* Work order *
When you reach the line that contains "Click the red 2026 Bütçe Dengesi bar" in the data below, start reproducing lines exactly, and stop after the line that contains "Image resolution: width=1214".

* Data for this task *
.....
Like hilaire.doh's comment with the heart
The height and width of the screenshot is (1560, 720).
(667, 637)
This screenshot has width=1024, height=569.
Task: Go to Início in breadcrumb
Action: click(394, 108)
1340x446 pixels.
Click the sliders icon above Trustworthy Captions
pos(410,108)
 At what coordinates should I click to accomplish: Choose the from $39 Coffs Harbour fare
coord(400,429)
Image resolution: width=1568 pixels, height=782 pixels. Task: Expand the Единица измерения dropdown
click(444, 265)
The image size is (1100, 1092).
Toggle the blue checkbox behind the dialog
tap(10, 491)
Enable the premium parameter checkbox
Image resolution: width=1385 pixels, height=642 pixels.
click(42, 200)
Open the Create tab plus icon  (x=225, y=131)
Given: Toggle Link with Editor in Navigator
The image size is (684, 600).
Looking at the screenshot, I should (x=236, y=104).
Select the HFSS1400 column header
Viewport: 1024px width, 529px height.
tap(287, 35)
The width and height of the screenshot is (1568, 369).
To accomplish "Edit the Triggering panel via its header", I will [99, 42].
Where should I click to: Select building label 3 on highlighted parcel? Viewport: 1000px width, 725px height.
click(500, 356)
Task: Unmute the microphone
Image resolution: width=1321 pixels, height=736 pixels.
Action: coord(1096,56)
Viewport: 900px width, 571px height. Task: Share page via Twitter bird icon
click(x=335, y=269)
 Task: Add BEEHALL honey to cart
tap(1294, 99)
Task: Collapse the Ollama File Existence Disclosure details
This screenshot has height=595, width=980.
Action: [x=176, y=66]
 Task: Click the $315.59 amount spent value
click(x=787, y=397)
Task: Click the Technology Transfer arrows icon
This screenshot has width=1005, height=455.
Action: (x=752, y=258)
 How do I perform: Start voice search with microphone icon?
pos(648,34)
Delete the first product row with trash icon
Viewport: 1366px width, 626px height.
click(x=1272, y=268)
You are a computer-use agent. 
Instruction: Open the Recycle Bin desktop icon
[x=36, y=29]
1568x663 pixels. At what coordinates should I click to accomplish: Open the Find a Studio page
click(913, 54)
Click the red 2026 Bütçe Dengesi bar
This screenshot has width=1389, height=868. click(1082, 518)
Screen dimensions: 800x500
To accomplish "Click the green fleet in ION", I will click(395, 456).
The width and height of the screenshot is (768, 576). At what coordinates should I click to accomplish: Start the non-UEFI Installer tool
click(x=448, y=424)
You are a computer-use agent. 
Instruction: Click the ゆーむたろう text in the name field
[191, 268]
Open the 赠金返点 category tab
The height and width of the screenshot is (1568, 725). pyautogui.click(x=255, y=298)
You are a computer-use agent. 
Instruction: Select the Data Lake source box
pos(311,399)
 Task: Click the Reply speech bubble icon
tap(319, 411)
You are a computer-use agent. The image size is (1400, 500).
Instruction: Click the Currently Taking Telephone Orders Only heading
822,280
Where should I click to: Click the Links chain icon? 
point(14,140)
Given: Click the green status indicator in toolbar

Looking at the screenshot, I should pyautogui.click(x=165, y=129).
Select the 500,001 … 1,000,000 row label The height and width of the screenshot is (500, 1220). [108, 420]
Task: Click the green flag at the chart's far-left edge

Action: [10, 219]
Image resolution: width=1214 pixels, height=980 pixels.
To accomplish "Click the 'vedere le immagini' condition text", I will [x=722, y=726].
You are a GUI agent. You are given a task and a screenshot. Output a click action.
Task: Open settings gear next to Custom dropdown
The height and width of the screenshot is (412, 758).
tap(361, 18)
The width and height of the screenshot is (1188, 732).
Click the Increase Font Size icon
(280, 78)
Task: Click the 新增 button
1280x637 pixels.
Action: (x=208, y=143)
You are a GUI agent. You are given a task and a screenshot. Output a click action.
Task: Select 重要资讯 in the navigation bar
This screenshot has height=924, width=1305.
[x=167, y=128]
.....
* Your response *
Click the red 2026 Bütçe Dengesi bar
This screenshot has width=1389, height=868. click(1082, 518)
Screen dimensions: 800x500
To accomplish "Click the green fleet in ION", I will click(395, 456).
The width and height of the screenshot is (768, 576). At what coordinates should I click to accomplish: Start the non-UEFI Installer tool
click(x=448, y=424)
You are a computer-use agent. 
Instruction: Click the ゆーむたろう text in the name field
[191, 268]
Open the 赠金返点 category tab
The height and width of the screenshot is (1568, 725). pyautogui.click(x=255, y=298)
You are a computer-use agent. 
Instruction: Select the Data Lake source box
pos(311,399)
 Task: Click the Reply speech bubble icon
tap(319, 411)
You are a computer-use agent. The image size is (1400, 500).
Instruction: Click the Currently Taking Telephone Orders Only heading
822,280
Where should I click to: Click the Links chain icon? 
point(14,140)
Given: Click the green status indicator in toolbar

Looking at the screenshot, I should pyautogui.click(x=165, y=129).
Select the 500,001 … 1,000,000 row label The height and width of the screenshot is (500, 1220). [108, 420]
Task: Click the green flag at the chart's far-left edge

Action: [10, 219]
Image resolution: width=1214 pixels, height=980 pixels.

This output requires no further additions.